Houston hospital president, three others convicted in Medicare fraud scheme

ByThe Sugar Land Sun
Tuesday, October 21, 2014

SUGAR LAND, TX -- A federal jury in Houston today convicted the president of Riverside General Hospital (Riverside), his son, and two others for their participation in a $158 million Medicare fraud scheme involving false claims for mental health treatment. Ten defendants have now been convicted in connection with the Riverside fraud scheme.

Assistant Attorney General Leslie R. Caldwell of the Justice Department's Criminal Division, U.S. Attorney Kenneth Magidson of the Southern District of Texas, Special Agent in Charge Perrye K. Turner of the FBI's Houston Field Office, Special Agent in Charge Lucy R. Cruz of the Internal Revenue Service - Criminal Investigation's (IRS-CI) Houston Field Office and the Texas Attorney General's Medicaid Fraud Control Unit (MFCU) made the announcement. U.S. District Judge Lee H. Rosenthal of the Southern District of Texas presided over the trial.

|---|

## Task prompt
Continue the news report on the Riverside General Hospital Medicare fraud convictions from where it stops.

## Provided records
|---|

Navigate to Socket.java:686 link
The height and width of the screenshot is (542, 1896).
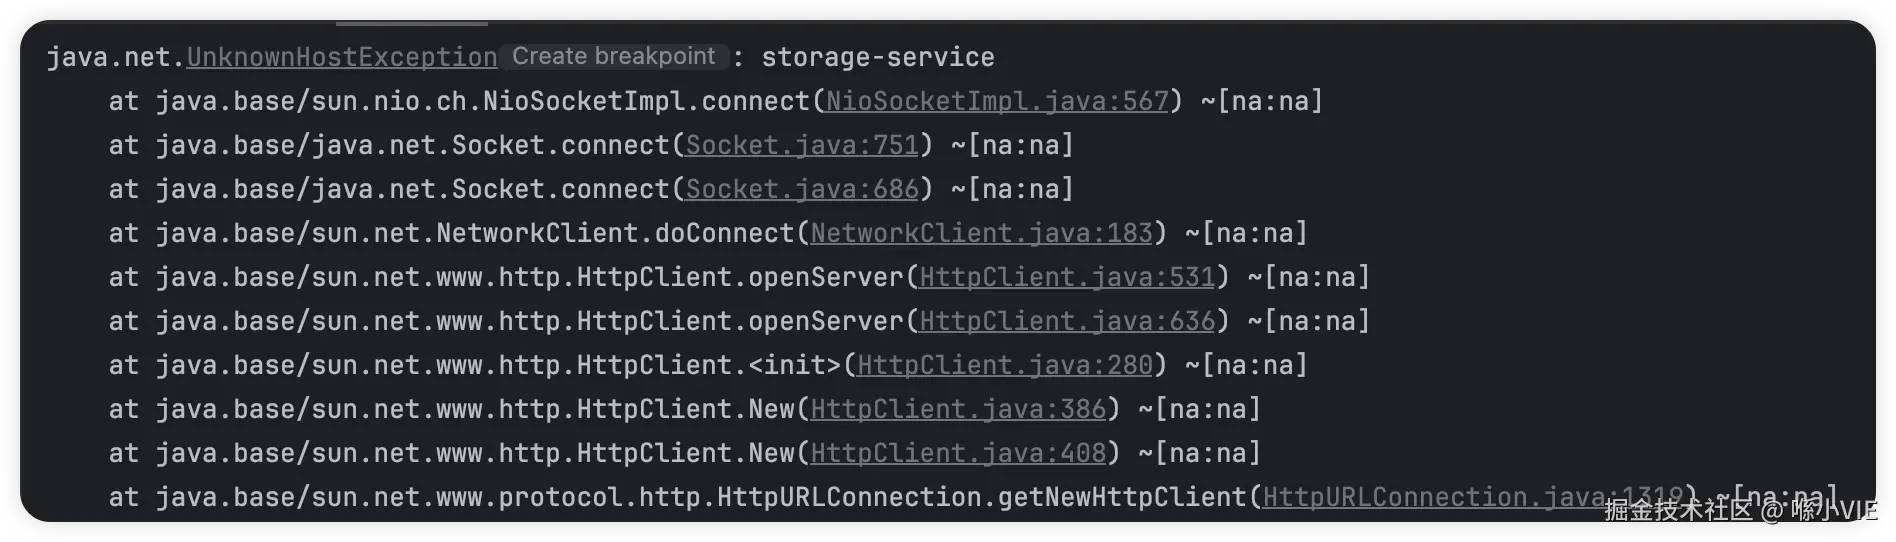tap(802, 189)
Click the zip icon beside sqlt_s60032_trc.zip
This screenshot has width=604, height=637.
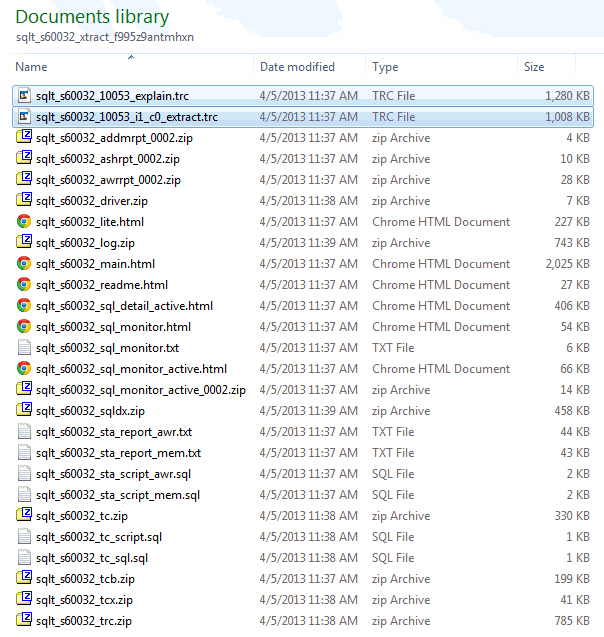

|---|

## Exercise response
"The former president of Riverside hospital, his son, and their co-conspirators systematically defrauded Medicare, treating mentally ill and disabled Americans like chits to be traded and cashed out to pad their own pockets," said Assistant Attorney General Caldwell. "For over six years, the Gibsons and their co-conspirators stuck taxpayers with millions in hospital bills, purportedly for intensive psychiatric treatment. But the 'treatment' was a sham - some patients just watched television all day, others had dementia and couldn't understand the therapy they supposedly received, and other patients never even went to the hospital at all. Today's verdict sends another powerful message that the department will hold accountable anyone who seeks personal profits at the expense of America's most vulnerable citizens."